IS THIS GOING TO CHANGE MY LIFE?
This is a question that we all struggle to answer, not only for children but also for ourselves.Especially in difficult times, children may act immaturely. Teenagers may want to spend more time with their peers. Children and teenagers are often very concerned about themselves. When there is a tragic event, they may become even more concerned about what affects them personally. Adults who do not understand this may see this as being selfish or uncaring. It is important to make children feel comfortable in asking questions and expressing their feelings.
Expect children to think more about themselves for the time being. Once they feel reassured that they are being listened to and their needs will be met, they are more likely to be able to start to think about the needs of others.
CAN I HELP?
Once children start to feel safe and understand what is going on, many will want to help. While there may be little that they can do now to help the immediate victims of a particular crisis, there is a lot they can do to help. They can start by taking care of themselves – telling you when they are upset or worried, being honest and open. They can also offer help to other members of their community – their friends and classmates, their teacher, and other adults. Over time, they can think about how they, along with other members of their community, might be able to do something helpful for the victims and survivors.
I DON’T WANT TO MAKE THINGS WORSE, SO SHOULD I SAY NOTHING INSTEAD?

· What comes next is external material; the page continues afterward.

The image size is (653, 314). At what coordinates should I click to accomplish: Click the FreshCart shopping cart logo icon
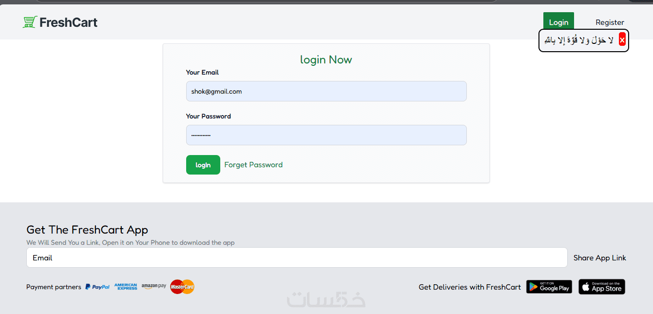click(30, 22)
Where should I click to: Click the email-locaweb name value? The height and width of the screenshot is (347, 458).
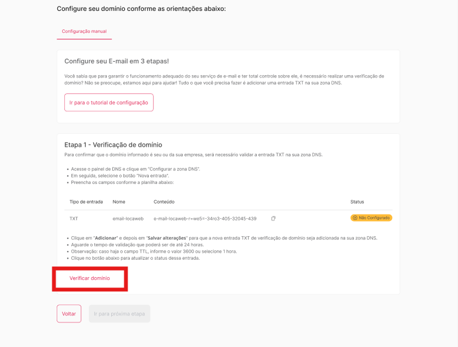tap(127, 218)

Often what children and teenagers need most is to have someone they trust listen to their questions, accept their feelings, and be there for them. Don’t worry about knowing the perfect thing to say – there is no answer that will make everything okay. Listen to their concerns and thoughts, answer their questions with simple, direct and honest responses, and provide appropriate reassurance and support. While we would all want to keep children from ever having to hear about something like this, reality does not allow this. Being silent on the issue won’t protect them from what happened, but only prevent them from understanding and coping with it. Remember that answers and reassurance should be at the level of the child’s understanding.
Give family and loved ones an extra hug today.